The Contractual Liability Exclusion – Most construction contracts in New York include a provision requiring one party to take on the liability of another. These contractual provisions are typically referred to as “hold harmless” or “indemnity” agreements. The hold harmless or indemnity agreement contractually obligates one party (the indemnitor) to reimburse, and in some cases defend, the other party (the indemnitee) against claims or suits brought against the indemnitee by a third party. The purpose of the hold harmless or indemnity agreement is to transfer the risk of loss from one party (the indemnitee) to another party (the indemnitor).
Ordinarily, if an insured party agrees to indemnify another for bodily injury or property damage, and the agreement to indemnify is part of an “insured contract” as defined by the CGL policy, then in most situations, the contractual liability insurance of the CGL will pay what the insured party must pay because of the indemnity agreement.
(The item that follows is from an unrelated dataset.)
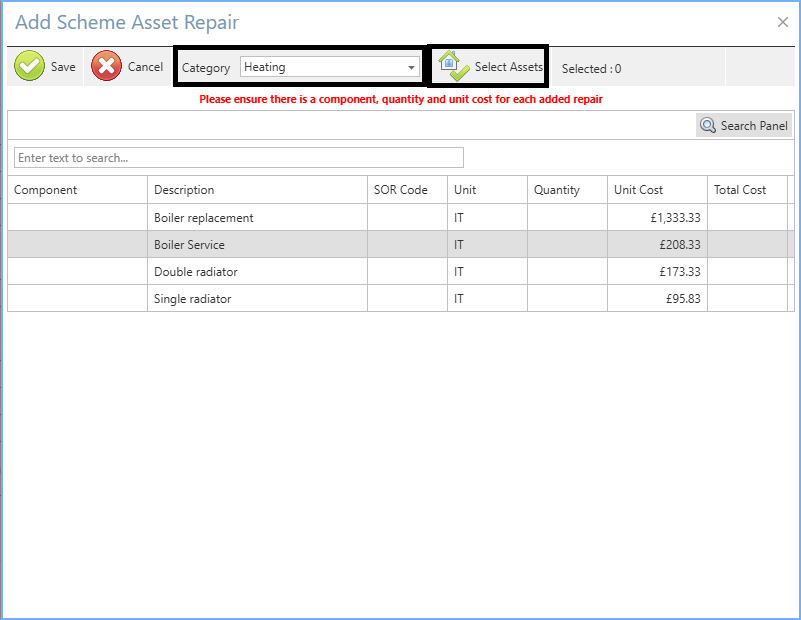Click Component cell of Double radiator row
The image size is (801, 620).
tap(77, 272)
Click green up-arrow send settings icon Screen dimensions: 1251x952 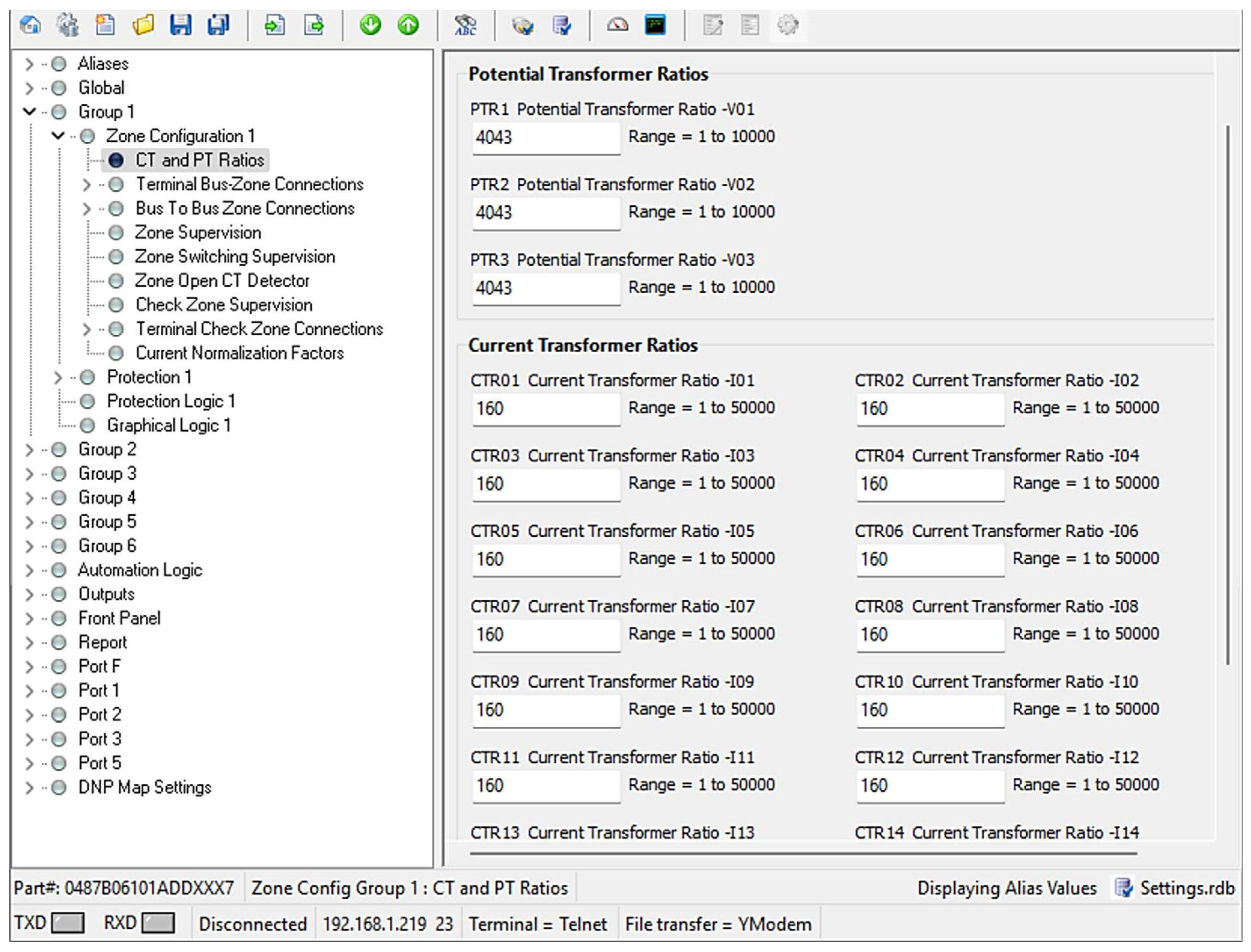(x=408, y=25)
However, if the CGL policy contains the infamous Contractual Liability Exclusion, the definition of an “insured contract” in the CGL policy may be altered so that the contract containing the indemnity agreement falls outside the scope of coverage. Put simply, the end result is that the liability you assume by signing a contract containing an indemnity agreement with the general contractor or owner, may not be covered by the insurance policy.
In general, the Contractual Liability Exclusion means that coverage will not apply for hold harmless and indemnity clauses unless liability would otherwise have been imposed by law or unless the hold harmless and indemnity clause found in the contract or agreement still falls within the policy’s definition of “insured contract,” typically through one of several possible exceptions to the exclusion.
If one of your employees, or anyone for that matter, gets hurt on a job site and he or she sues the owner or GC who have an indemnity agreement running in their favor, you are contractually obligated to cover them in the lawsuit. However, if you have the Contractual Liability Exclusion in your policy, the insurance carrier may not indemnify the owner, or GC, and you will most likely end up paying out of pocket.
The Moral Of The Story
Even though a CGL policy that excludes injuries to employees, or certain insured contracts may be more cost effective in the short term, you do not want to be left without insurance coverage in the event your business becomes the target of an uninsured claim. In today’s litigious society, the majority of personal injury claims arising out of construction work involve claims asserted by an employee. There is a strong likelihood that in the event of an accident, one or both of the above noted exclusions, if they are contained within your CGL policy, will bar coverage leaving you to fend for yourself.
This potentially disastrous outcome can easily be avoided through careful planning with your legal and insurance experts, and by always reviewing and understanding your CGL policy. Remember – as a general rule, prevention is almost always less painful and costly than a cure.